*** Opening Input for this task ***
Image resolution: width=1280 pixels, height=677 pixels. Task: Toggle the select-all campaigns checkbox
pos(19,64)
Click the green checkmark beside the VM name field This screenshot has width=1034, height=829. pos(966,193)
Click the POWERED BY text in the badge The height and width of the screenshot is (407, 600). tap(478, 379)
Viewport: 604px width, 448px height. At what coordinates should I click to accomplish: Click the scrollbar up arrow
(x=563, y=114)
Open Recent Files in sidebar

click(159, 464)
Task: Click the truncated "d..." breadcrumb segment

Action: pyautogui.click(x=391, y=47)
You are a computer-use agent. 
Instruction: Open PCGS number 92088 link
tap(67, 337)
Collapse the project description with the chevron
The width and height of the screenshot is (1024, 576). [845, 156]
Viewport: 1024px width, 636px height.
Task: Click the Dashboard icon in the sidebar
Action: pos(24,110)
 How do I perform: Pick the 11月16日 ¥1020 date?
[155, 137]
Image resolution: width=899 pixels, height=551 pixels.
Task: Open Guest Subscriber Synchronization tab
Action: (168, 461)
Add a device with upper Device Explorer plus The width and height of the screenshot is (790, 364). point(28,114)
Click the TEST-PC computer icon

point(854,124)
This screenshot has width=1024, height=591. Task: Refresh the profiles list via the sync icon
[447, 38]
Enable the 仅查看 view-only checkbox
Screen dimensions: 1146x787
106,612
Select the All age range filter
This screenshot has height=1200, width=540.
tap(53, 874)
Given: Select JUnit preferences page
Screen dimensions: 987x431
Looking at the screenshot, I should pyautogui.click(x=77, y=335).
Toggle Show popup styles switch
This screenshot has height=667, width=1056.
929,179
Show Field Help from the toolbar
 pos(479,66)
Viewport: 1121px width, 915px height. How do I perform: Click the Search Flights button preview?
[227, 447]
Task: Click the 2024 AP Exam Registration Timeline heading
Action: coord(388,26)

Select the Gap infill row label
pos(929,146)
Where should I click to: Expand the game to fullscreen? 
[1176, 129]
*** Closing Input for this task ***
A word-for-word copy of all the entries is required.

Solved exercise →
Image resolution: width=1280 pixels, height=677 pixels. Task: Toggle the select-all campaigns checkbox
pos(19,64)
Click the green checkmark beside the VM name field This screenshot has width=1034, height=829. pos(966,193)
Click the POWERED BY text in the badge The height and width of the screenshot is (407, 600). tap(478, 379)
Viewport: 604px width, 448px height. At what coordinates should I click to accomplish: Click the scrollbar up arrow
(x=563, y=114)
Open Recent Files in sidebar

click(159, 464)
Task: Click the truncated "d..." breadcrumb segment

Action: pyautogui.click(x=391, y=47)
You are a computer-use agent. 
Instruction: Open PCGS number 92088 link
tap(67, 337)
Collapse the project description with the chevron
The width and height of the screenshot is (1024, 576). [845, 156]
Viewport: 1024px width, 636px height.
Task: Click the Dashboard icon in the sidebar
Action: pos(24,110)
 How do I perform: Pick the 11月16日 ¥1020 date?
[155, 137]
Image resolution: width=899 pixels, height=551 pixels.
Task: Open Guest Subscriber Synchronization tab
Action: (168, 461)
Add a device with upper Device Explorer plus The width and height of the screenshot is (790, 364). point(28,114)
Click the TEST-PC computer icon

point(854,124)
This screenshot has width=1024, height=591. Task: Refresh the profiles list via the sync icon
[447, 38]
Enable the 仅查看 view-only checkbox
Screen dimensions: 1146x787
106,612
Select the All age range filter
This screenshot has height=1200, width=540.
tap(53, 874)
Given: Select JUnit preferences page
Screen dimensions: 987x431
Looking at the screenshot, I should pyautogui.click(x=77, y=335).
Toggle Show popup styles switch
This screenshot has height=667, width=1056.
929,179
Show Field Help from the toolbar
 pos(479,66)
Viewport: 1121px width, 915px height. How do I perform: Click the Search Flights button preview?
[227, 447]
Task: Click the 2024 AP Exam Registration Timeline heading
Action: coord(388,26)

Select the Gap infill row label
pos(929,146)
Where should I click to: Expand the game to fullscreen? 
[1176, 129]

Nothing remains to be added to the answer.